Nouvelles mesures et bilan sur les effets de la crise du covid-19 sur le secteur de l’énergie

Décret n° 2021-474 du 20 avril 2021 relatif au paiement des factures d'eau, de gaz et d'électricité afférents aux entreprises dont l'activité est affectée par une mesure de police administrative en réponse à l'épidémie de covid-19

Délibération de la Commission de régulation de l’énergie du 25 mars 2021 portant communication sur les effets pour l’année 2020 de la crise COVID-19 pour les opérateurs de réseaux

 

Un décret relatif au paiement des factures d’eau, de gaz et d’électricité des entreprises dont l’activité est affectée par une mesure de police administrative en réponse à l’épidémie de Covid-19 est paru au Journal officiel du 21 avril.

Il définit les bénéficiaires et les modalités d’application du dispositif introduit par l’article 14 de loi n° 2020-1379 du 14 novembre 2020 autorisant la prorogation de l’état d’urgence sanitaire et portant diverses mesures de gestion de la crise sanitaire et l’ordonnance n° 2020-316 du 25 mars 2020 relative au paiement des loyers, des factures d’eau, de gaz et d’électricité afférents aux locaux professionnels des entreprises dont l’activité est affectée par la propagation de l’épidémie de covid-19.

Le dispositif avait interdit les mesures de suspension, l’interruption ou la réduction, y compris par résiliation de contrat, de la fourniture d’électricité, de gaz ou d’eau pour certaines personnes physiques et morales de droit privé, et avait prévu un droit à report des factures.

Ces mesures s’appliquent aux contrats afférents aux locaux professionnels ou commerciaux où l’activité des personnes concernées est affectée par une mesure de police administrative.

Le décret ici commenté vient préciser les critères d’éligibilité des entreprises qui bénéficient de ces mesures, critères qui sont les suivants :

  1. L’effectif salarié des entreprises visées doit être inférieur ou égal à cinquante salariés;
  2. Le montant de leur chiffre d’affaires constaté lors du dernier exercice clos doit être inférieur à dix millions d’euros ou, pour les activités n’ayant pas d’exercice clos, le montant de leur chiffre d’affaires mensuel moyen est inférieur à 833 333 euros ;
  3. Leur perte de chiffre d’affaires doit être d’au moins 50 %, appréciée selon des sous-critères définis dans le décret.

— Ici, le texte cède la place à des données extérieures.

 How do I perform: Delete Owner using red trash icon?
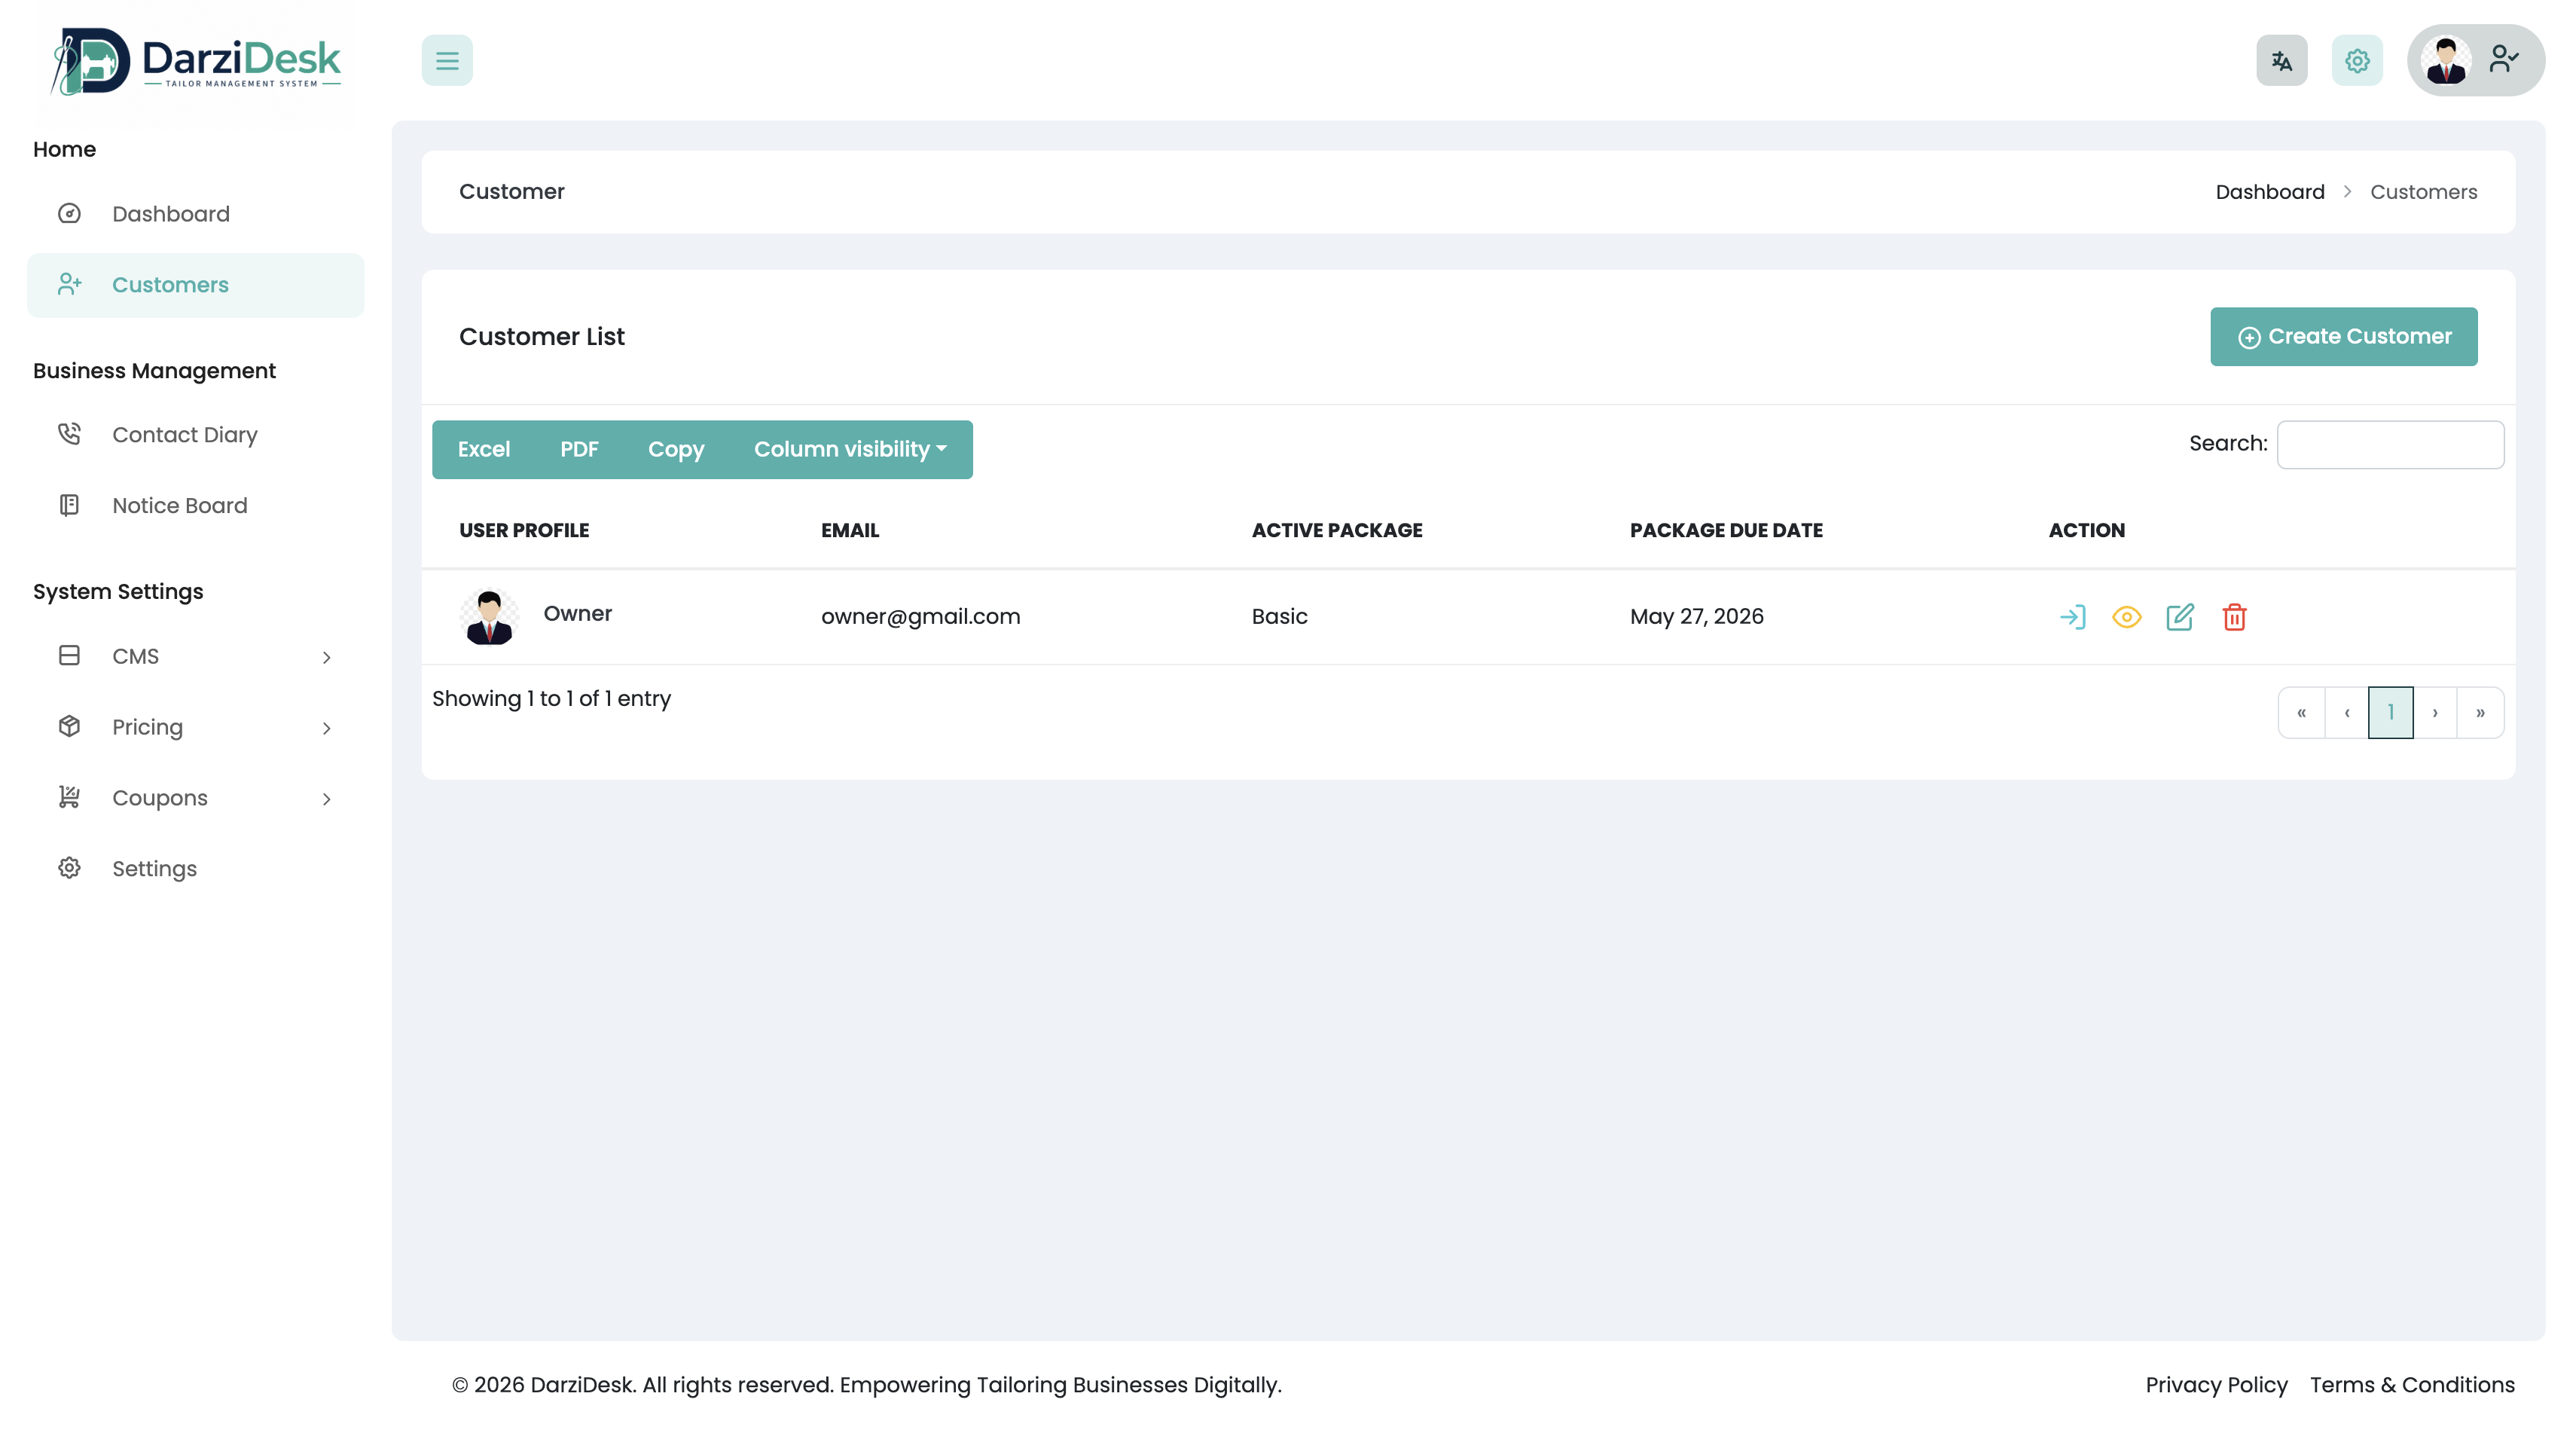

Enfin, sur le même thème des conséquences de la crise sanitaire actuelle, la CRE a récemment publié une délibération relative aux effets pour l’année 2020 de la crise Covid-19 pour les opérateurs de réseaux.

En amont, la CRE avait demandé à l’ensemble des opérateurs d’infrastructures régulées de lui adresser un dossier présentant les conséquences économiques, organisationnelles et financières de la crise sanitaire sur leur activité ainsi que les mesures prises pour en limiter l’impact.

La CRE a reçu les dossiers de la majorité des acteurs concernés :

  • Gestionnaires de réseaux électriques : RTE, Enedis, EDF SEI, Geredis, EDM ;
  • Gestionnaires d’infrastructures de gaz : GRTgaz, Teréga, Storengy, Elengy, Géométhane, GRDF, Regaz-Bordeaux, R-GDS, GreenAlp, Sorégies, Gedia, Caleo, Veolia Eau, Vialis.

C’est dans ce contexte que la CRE a dressé le bilan des impacts de la crise sanitaire sur les activités des opérateurs (1), sur leurs recettes (2), sur leurs trajectoires d’investissement (3), sur leurs charges nettes d’exploitation (4) et sur leurs indicateurs de performance (5).

En synthèse, la CRE indique que « les opérateurs de réseaux et d’infrastructures régulés par la CRE ont montré une bonne capacité d’adaptation à la crise COVID, permettant malgré la perturbation de leurs activités, de maintenir un haut niveau de qualité de service et d’alimentation et de retrouver un niveau normal d’activité dès l’été pour la majorité d’entre eux ».

Les effets de la crise signalés par les opérateurs consistent principalement en (i) une baisse des consommations et des souscriptions, (ii) un décalage de certains investissements ayant des impacts financiers mais également en termes de qualité de service (par exemple délais de raccordement) et (iii) des impacts limités concernant les charges d’exploitation.

La crise sanitaire n’étant hélas pas terminée, il est possible qu’elle ait des conséquences sur le long terme. La CRE précise ainsi qu’elle s’assurera que le cadre tarifaire reste adapté dans la durée.